A substance called Valproic acid (VPA) can be found in many neurotherapeutic drugs used to treat a variety of diseases, including the manic phase of bipolar disorder, seizures, and even migraines. But when taken during pregnancy, it has life-altering consequences on the evolving fetus. This has been widely known to researchers for quite some time now, but up until now, the reason remained unclear. Researchers from the Institute of Genetics and Molecular and Cellular Biology in France set out to find why VPA has such severe negative effects on fetal development.
What is VPA?
VPA is also used to treat depression and schizophrenia and is the most prescribed medicine for epilepsy. It was first synthesized in 1882 to be used as a non-reactive solvent, but in 1962, researcher Pierre Eymard discovered its anti-epileptic properties. Shortly after this discovery, VPA was approved for wide pharmaceutical use. Its activity blocks certain neurotransmitter passageways in the brain, eliminating or easing symptoms of neurological diseases.
Today it is commercially marketed under several different names, including Depakene, Depakote, Depakote DR, Depakote ER, Depakote Sprinkles, Stavzor, and Alti-Valproic.
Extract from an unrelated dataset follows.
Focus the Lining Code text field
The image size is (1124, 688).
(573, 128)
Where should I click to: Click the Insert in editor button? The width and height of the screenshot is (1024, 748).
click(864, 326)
There are many documented instances of pregnant women who use VPA giving birth to babies who suffer from several birth abnormalities, such as Spina Bifida (a condition that affects the spine and might cause physical and intellectual disabilities that range from mild to severe), facial changes, and heart malformations. Less frequent birth abnormalities include cognitive decline and Autism Spectrum Disorder.
Researchers found that stem cells responsible for building the fetal central nervous system undergo premature cellular aging after exposure to VPA. The researchers were also able to identify the specific molecule that caused the premature cellular aging. However, VPA continued to cause different birth abnormalities even in lab mice that don't have the gene that responds to the specific trouble-making molecule.
This premature cellular aging is known as senescence. "Cellular senescence has long been associated with aging and age-related disease," says Muriel Rhinn, the first author of the study. "We now show that aberrant induction of senescence can also contribute to developmental defects."